§ Document section:
========================================
It uses rubrics, not exact matches. Instead of checking whether the output equals an expected value, it scores the output against criteria that define what good looks like.

It operates over distributions, not individual cases. A single test run tells you little. A harness gives you aggregate scores, variance measures, and trends over time.

It measures behaviour at multiple levels: final output quality, intermediate reasoning steps, tool call sequences, and latency. Watching only the final output misses most of what is useful.

Building the Test Dataset

The test dataset is the foundation of the harness. A weak dataset produces misleading evaluation signals. A strong dataset covers:

The core case distribution. The 80% of inputs that represent normal operation. These should reflect actual production input distribution, not idealised examples.

Edge cases. Inputs that are unusual but valid. The user who asks an unexpected question. The document with unusual formatting. The request that combines two tasks.

Known failure modes. Every time the system fails or behaves unexpectedly in production, add that input to the test dataset. Over time, this becomes a regression suite that prevents old failures from returning.

Adversarial inputs. Inputs designed to trigger specific failure patterns: empty inputs, very long inputs, inputs in unexpected languages, inputs that attempt prompt injection.

The minimum viable evaluation dataset for a production system is fifty cases. Below that, the variance in your scores will be too high to be meaningful.

Rubric Design

Rubric design is where evaluation harnesses succeed or fail. A rubric is a scoring function that takes an output and returns a quality score. The rubric must be:

Operationalised. "Good" and "bad" must be defined in terms that a scorer can apply consistently. "The response should be helpful" is not a rubric. "The response should directly address the user's question without adding unrequested information" is.

Decomposed. Complex tasks need multiple rubric dimensions. A customer support response might be scored on: accuracy of information, tone appropriateness, completeness, and escalation decision quality. Aggregate scores obscure which dimension is failing.

Calibrated. Before relying on a rubric, check that human scorers applying it independently produce similar scores on the same outputs. High inter-rater variability means the rubric is ambiguous.
========================================
§ What this task involves:
Write out the text on evaluation harnesses word for word, everything from "The test dataset is" down to "combines two tasks.".

§ Dataset entries:
========================================
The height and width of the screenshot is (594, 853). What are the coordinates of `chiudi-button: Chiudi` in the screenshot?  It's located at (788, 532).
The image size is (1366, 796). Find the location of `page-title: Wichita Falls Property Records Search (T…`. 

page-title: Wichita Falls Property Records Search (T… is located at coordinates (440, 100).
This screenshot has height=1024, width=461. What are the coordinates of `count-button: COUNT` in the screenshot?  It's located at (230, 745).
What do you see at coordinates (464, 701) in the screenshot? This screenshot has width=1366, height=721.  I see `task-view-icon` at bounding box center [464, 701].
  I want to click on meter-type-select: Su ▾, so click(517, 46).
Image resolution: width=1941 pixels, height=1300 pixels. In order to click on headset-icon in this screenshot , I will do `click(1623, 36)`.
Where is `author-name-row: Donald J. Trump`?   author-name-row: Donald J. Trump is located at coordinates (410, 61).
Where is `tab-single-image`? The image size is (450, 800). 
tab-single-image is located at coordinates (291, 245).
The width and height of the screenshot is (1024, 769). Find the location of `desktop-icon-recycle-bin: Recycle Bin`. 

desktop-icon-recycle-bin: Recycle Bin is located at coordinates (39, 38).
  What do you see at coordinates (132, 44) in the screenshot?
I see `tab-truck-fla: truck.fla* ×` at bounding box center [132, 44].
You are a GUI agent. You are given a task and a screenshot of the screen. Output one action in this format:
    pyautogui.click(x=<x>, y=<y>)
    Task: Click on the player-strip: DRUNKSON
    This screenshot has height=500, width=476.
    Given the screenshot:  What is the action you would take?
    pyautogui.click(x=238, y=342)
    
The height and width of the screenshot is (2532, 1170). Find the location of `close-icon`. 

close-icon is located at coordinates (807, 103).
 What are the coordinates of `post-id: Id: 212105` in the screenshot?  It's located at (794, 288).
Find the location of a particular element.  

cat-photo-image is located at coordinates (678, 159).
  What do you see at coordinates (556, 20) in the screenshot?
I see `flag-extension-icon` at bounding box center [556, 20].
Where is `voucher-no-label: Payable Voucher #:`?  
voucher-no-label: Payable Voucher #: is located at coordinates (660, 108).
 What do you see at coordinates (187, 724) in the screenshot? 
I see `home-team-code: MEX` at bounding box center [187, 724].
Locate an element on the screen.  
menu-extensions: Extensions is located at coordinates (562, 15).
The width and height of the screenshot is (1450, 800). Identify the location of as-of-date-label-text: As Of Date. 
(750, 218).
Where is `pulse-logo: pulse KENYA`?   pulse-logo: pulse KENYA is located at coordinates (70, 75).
========================================
§ Exercise result:
The test dataset is the foundation of the harness. A weak dataset produces misleading evaluation signals. A strong dataset covers:

The core case distribution. The 80% of inputs that represent normal operation. These should reflect actual production input distribution, not idealised examples.

Edge cases. Inputs that are unusual but valid. The user who asks an unexpected question. The document with unusual formatting. The request that combines two tasks.